= William Stephens (botanist) =

William Stephens FRS (1696–1761) was an Irish physician and botanist, and the second lecturer in botany at Trinity College Dublin. He is a Fellow of the royal society, and his is tenure saw significant contributions to the university’s Physic Garden, including the compilation of a detailed plant catalog and the publication of botanical lecture notes for students.

==Early life and education==
Born in 1696, Stephens was educated in Dublin before studying natural philosophy at the University of Glasgow in 1715. He then moved to Leiden University, a leading center for medical and botanical studies, where he earned his medical doctorate on 15 July 1718. Upon returning to Dublin, he received both Bachelor and Doctor of Medicine degrees from TCD in 1724.

==Career and achievements==
Stephens was appointed lecturer in botany at TCD, likely in 1724 or 1725, succeeding Henry Nicholson.
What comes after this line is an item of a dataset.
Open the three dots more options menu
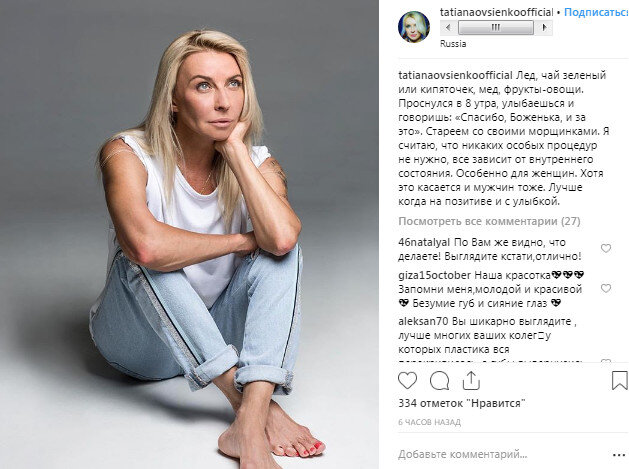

His most notable contributions include:

- Catalog of the Physic Garden (1726): A detailed record of over 500 plant species, presented to the Botanical Society of London on 22 October 1726.

- Botanical Elements (1727): Published lecture notes intended to aid students, as Stephens noted it was "impossible to expect that they should acquire a distinct and permanent knowledge of botany by a bare attendance upon one lecture."

Stephens was elected a Fellow of Trinity College Dublin in 1728, having already become a Fellow of the Royal Society in 1718.

== Later life and legacy ==
In 1733, Stephens succeeded William Smyth as lecturer in chemistry, ending his formal role in botany. He continued his academic work until his death in 1761. His contributions helped sustain Trinity’s early botanical studies, bridging the gap between Nicholson’s foundational work and later developments in the field.